Standard: CCSS.MATH.3.NBT.A.3
Multiplying by 10 and 100 is a cornerstone skill that transforms how third graders think about numbers and place value. When students master this concept, they're not just memorizing facts—they're discovering a powerful pattern that makes mental math faster and builds confidence with larger numbers. At ages 8-9, children's brains are ready to understand *why* adding a zero works, not just that it does. This skill directly supports division, multi-digit multiplication, and money problems they'll encounter throughout elementary math. Strong fluency with multiplying by 10 and 100 also reduces cognitive load, freeing mental energy for more complex problem-solving. Whether counting lunch money, organizing items on a safari expedition, or preparing for fourth-grade standards, this foundational strategy becomes a tool students use every single day in math class and beyond.
The most common error is students adding zeros without understanding *why*—they'll write 7 × 10 = 700 instead of 70, or reverse the logic entirely. Watch for children who can recite "add a zero" but cannot explain what happens to the place value of the original number. Some students also confuse 10 × 5 with 10 + 5, mixing up multiplication and addition. You can spot this by asking them to show the answer with base-ten blocks or to explain what the zero means, not just write the answer.

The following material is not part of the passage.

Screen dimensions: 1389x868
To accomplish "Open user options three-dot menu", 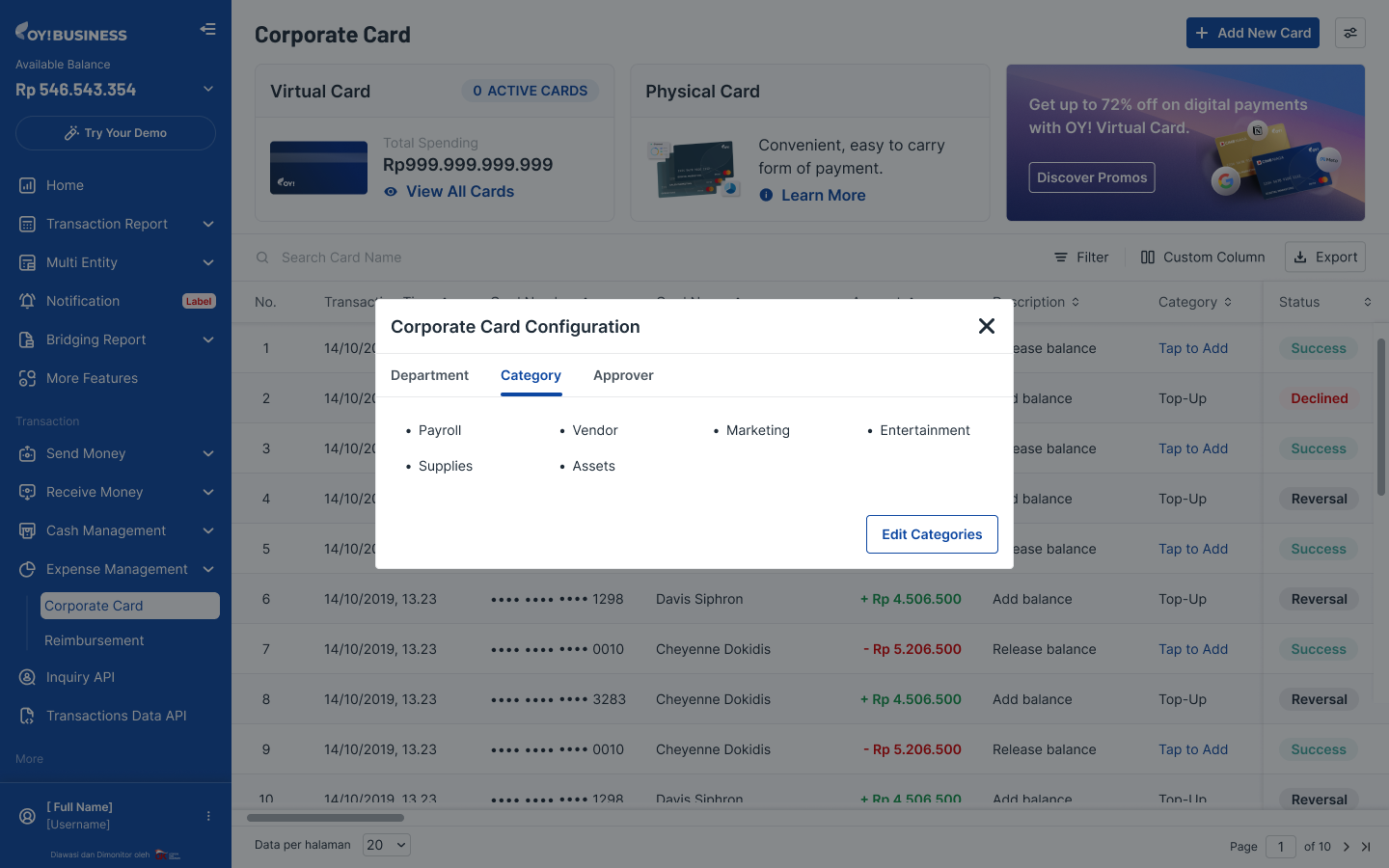I will [x=208, y=816].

Create a real shopping activity where your child finds items priced at single digits, then calculates bulk costs: "If one notebook costs $3, how much do 10 notebooks cost? What about 100?" Have them physically group items or use a calculator to verify their mental math. This concrete connection helps them see that multiplying by 10 or 100 isn't magic—it's simply repeating a group of items that many times, making the pattern stick long-term.